When you reach the listing, restate it word for word, leaving nothing out.

[Working data — start]

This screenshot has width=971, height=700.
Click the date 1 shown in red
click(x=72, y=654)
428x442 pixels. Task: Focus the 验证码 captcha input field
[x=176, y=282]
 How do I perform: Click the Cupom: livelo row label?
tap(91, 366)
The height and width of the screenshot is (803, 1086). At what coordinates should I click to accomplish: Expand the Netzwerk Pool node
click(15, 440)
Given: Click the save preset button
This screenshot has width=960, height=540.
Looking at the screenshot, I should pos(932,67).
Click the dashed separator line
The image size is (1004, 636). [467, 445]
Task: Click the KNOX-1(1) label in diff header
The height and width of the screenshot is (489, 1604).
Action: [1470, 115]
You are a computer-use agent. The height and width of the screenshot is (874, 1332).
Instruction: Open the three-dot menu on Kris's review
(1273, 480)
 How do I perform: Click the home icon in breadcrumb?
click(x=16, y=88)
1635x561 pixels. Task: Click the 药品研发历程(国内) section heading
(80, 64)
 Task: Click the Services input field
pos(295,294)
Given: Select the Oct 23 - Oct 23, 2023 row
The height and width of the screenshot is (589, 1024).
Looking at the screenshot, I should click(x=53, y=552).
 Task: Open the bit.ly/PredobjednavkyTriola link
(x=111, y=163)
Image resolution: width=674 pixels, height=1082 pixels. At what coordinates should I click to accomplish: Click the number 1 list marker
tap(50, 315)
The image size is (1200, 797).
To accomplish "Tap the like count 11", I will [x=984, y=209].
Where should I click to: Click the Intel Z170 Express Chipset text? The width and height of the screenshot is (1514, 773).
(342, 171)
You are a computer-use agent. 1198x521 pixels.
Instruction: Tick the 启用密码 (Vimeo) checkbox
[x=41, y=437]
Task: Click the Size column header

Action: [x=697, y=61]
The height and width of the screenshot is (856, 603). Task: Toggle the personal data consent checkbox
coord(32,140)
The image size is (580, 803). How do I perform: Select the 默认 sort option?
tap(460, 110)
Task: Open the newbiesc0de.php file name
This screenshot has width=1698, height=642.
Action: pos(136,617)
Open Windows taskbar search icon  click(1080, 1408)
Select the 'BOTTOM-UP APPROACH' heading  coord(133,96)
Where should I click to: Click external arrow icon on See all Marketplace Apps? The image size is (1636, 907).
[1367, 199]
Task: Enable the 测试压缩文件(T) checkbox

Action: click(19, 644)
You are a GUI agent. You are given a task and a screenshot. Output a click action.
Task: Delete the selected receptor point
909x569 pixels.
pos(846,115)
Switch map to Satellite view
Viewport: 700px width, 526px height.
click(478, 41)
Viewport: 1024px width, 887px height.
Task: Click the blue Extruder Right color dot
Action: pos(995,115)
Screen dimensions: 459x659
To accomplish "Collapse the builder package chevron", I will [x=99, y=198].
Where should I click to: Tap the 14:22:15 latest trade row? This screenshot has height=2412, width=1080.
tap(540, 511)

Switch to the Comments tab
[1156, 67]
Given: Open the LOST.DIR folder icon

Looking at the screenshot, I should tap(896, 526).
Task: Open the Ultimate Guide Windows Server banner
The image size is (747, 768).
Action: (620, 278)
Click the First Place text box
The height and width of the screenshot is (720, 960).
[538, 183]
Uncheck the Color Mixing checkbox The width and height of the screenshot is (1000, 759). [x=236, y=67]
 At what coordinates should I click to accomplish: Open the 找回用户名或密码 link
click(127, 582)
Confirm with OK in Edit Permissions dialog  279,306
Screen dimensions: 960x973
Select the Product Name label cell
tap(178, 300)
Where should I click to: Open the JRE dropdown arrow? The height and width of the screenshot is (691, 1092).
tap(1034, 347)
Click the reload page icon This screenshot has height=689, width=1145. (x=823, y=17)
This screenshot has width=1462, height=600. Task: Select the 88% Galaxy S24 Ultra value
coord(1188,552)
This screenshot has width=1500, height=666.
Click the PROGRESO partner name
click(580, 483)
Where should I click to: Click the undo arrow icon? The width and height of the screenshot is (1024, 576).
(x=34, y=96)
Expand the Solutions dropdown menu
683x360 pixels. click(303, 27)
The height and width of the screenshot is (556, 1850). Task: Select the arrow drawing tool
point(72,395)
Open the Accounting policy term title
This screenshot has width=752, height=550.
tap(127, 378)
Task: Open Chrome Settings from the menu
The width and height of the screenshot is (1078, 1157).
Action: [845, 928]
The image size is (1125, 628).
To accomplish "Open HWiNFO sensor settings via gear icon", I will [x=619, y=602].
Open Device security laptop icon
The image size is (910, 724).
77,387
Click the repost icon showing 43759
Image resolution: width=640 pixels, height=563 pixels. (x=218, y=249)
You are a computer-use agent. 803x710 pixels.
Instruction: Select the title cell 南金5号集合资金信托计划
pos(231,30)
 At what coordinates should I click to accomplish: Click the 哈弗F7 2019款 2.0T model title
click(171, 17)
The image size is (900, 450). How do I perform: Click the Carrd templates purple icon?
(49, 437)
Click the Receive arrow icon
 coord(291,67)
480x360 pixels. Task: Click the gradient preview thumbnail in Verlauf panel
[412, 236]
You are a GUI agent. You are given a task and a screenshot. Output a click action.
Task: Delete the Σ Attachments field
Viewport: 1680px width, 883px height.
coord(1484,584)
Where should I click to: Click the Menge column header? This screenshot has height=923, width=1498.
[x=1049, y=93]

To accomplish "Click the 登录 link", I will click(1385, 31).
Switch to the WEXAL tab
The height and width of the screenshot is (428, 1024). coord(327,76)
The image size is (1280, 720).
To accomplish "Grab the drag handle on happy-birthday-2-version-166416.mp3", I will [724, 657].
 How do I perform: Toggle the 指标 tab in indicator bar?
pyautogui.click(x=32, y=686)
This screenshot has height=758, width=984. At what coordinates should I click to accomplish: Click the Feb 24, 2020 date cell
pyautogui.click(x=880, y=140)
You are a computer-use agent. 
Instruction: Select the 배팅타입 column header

[Working data — finish]

Response area:
This screenshot has width=971, height=700.
Click the date 1 shown in red
click(x=72, y=654)
428x442 pixels. Task: Focus the 验证码 captcha input field
[x=176, y=282]
 How do I perform: Click the Cupom: livelo row label?
tap(91, 366)
The height and width of the screenshot is (803, 1086). At what coordinates should I click to accomplish: Expand the Netzwerk Pool node
click(15, 440)
Given: Click the save preset button
This screenshot has width=960, height=540.
Looking at the screenshot, I should pos(932,67).
Click the dashed separator line
The image size is (1004, 636). [467, 445]
Task: Click the KNOX-1(1) label in diff header
The height and width of the screenshot is (489, 1604).
Action: [1470, 115]
You are a computer-use agent. The height and width of the screenshot is (874, 1332).
Instruction: Open the three-dot menu on Kris's review
(1273, 480)
 How do I perform: Click the home icon in breadcrumb?
click(x=16, y=88)
1635x561 pixels. Task: Click the 药品研发历程(国内) section heading
(80, 64)
 Task: Click the Services input field
pos(295,294)
Given: Select the Oct 23 - Oct 23, 2023 row
The height and width of the screenshot is (589, 1024).
Looking at the screenshot, I should click(x=53, y=552).
 Task: Open the bit.ly/PredobjednavkyTriola link
(x=111, y=163)
Image resolution: width=674 pixels, height=1082 pixels. At what coordinates should I click to accomplish: Click the number 1 list marker
tap(50, 315)
The image size is (1200, 797).
To accomplish "Tap the like count 11", I will [x=984, y=209].
Where should I click to: Click the Intel Z170 Express Chipset text? The width and height of the screenshot is (1514, 773).
(342, 171)
You are a computer-use agent. 1198x521 pixels.
Instruction: Tick the 启用密码 (Vimeo) checkbox
[x=41, y=437]
Task: Click the Size column header

Action: [x=697, y=61]
The height and width of the screenshot is (856, 603). Task: Toggle the personal data consent checkbox
coord(32,140)
The image size is (580, 803). How do I perform: Select the 默认 sort option?
tap(460, 110)
Task: Open the newbiesc0de.php file name
This screenshot has width=1698, height=642.
Action: pos(136,617)
Open Windows taskbar search icon  click(1080, 1408)
Select the 'BOTTOM-UP APPROACH' heading  coord(133,96)
Where should I click to: Click external arrow icon on See all Marketplace Apps? The image size is (1636, 907).
[1367, 199]
Task: Enable the 测试压缩文件(T) checkbox

Action: click(19, 644)
You are a GUI agent. You are given a task and a screenshot. Output a click action.
Task: Delete the selected receptor point
909x569 pixels.
pos(846,115)
Switch map to Satellite view
Viewport: 700px width, 526px height.
click(478, 41)
Viewport: 1024px width, 887px height.
Task: Click the blue Extruder Right color dot
Action: pos(995,115)
Screen dimensions: 459x659
To accomplish "Collapse the builder package chevron", I will [x=99, y=198].
Where should I click to: Tap the 14:22:15 latest trade row? This screenshot has height=2412, width=1080.
tap(540, 511)

Switch to the Comments tab
[1156, 67]
Given: Open the LOST.DIR folder icon

Looking at the screenshot, I should tap(896, 526).
Task: Open the Ultimate Guide Windows Server banner
The image size is (747, 768).
Action: (620, 278)
Click the First Place text box
The height and width of the screenshot is (720, 960).
[538, 183]
Uncheck the Color Mixing checkbox The width and height of the screenshot is (1000, 759). [x=236, y=67]
 At what coordinates should I click to accomplish: Open the 找回用户名或密码 link
click(127, 582)
Confirm with OK in Edit Permissions dialog  279,306
Screen dimensions: 960x973
Select the Product Name label cell
tap(178, 300)
Where should I click to: Open the JRE dropdown arrow? The height and width of the screenshot is (691, 1092).
tap(1034, 347)
Click the reload page icon This screenshot has height=689, width=1145. (x=823, y=17)
This screenshot has width=1462, height=600. Task: Select the 88% Galaxy S24 Ultra value
coord(1188,552)
This screenshot has width=1500, height=666.
Click the PROGRESO partner name
click(580, 483)
Where should I click to: Click the undo arrow icon? The width and height of the screenshot is (1024, 576).
(x=34, y=96)
Expand the Solutions dropdown menu
683x360 pixels. click(303, 27)
The height and width of the screenshot is (556, 1850). Task: Select the arrow drawing tool
point(72,395)
Open the Accounting policy term title
This screenshot has width=752, height=550.
tap(127, 378)
Task: Open Chrome Settings from the menu
The width and height of the screenshot is (1078, 1157).
Action: [845, 928]
The image size is (1125, 628).
To accomplish "Open HWiNFO sensor settings via gear icon", I will [x=619, y=602].
Open Device security laptop icon
The image size is (910, 724).
77,387
Click the repost icon showing 43759
Image resolution: width=640 pixels, height=563 pixels. (x=218, y=249)
You are a computer-use agent. 803x710 pixels.
Instruction: Select the title cell 南金5号集合资金信托计划
pos(231,30)
 At what coordinates should I click to accomplish: Click the 哈弗F7 2019款 2.0T model title
click(171, 17)
The image size is (900, 450). How do I perform: Click the Carrd templates purple icon?
(49, 437)
Click the Receive arrow icon
 coord(291,67)
480x360 pixels. Task: Click the gradient preview thumbnail in Verlauf panel
[412, 236]
You are a GUI agent. You are given a task and a screenshot. Output a click action.
Task: Delete the Σ Attachments field
Viewport: 1680px width, 883px height.
coord(1484,584)
Where should I click to: Click the Menge column header? This screenshot has height=923, width=1498.
[x=1049, y=93]

To accomplish "Click the 登录 link", I will click(1385, 31).
Switch to the WEXAL tab
The height and width of the screenshot is (428, 1024). coord(327,76)
The image size is (1280, 720).
To accomplish "Grab the drag handle on happy-birthday-2-version-166416.mp3", I will [724, 657].
 How do I perform: Toggle the 指标 tab in indicator bar?
pyautogui.click(x=32, y=686)
This screenshot has height=758, width=984. At what coordinates should I click to accomplish: Click the Feb 24, 2020 date cell
pyautogui.click(x=880, y=140)
You are a computer-use agent. 
Instruction: Select the 배팅타입 column header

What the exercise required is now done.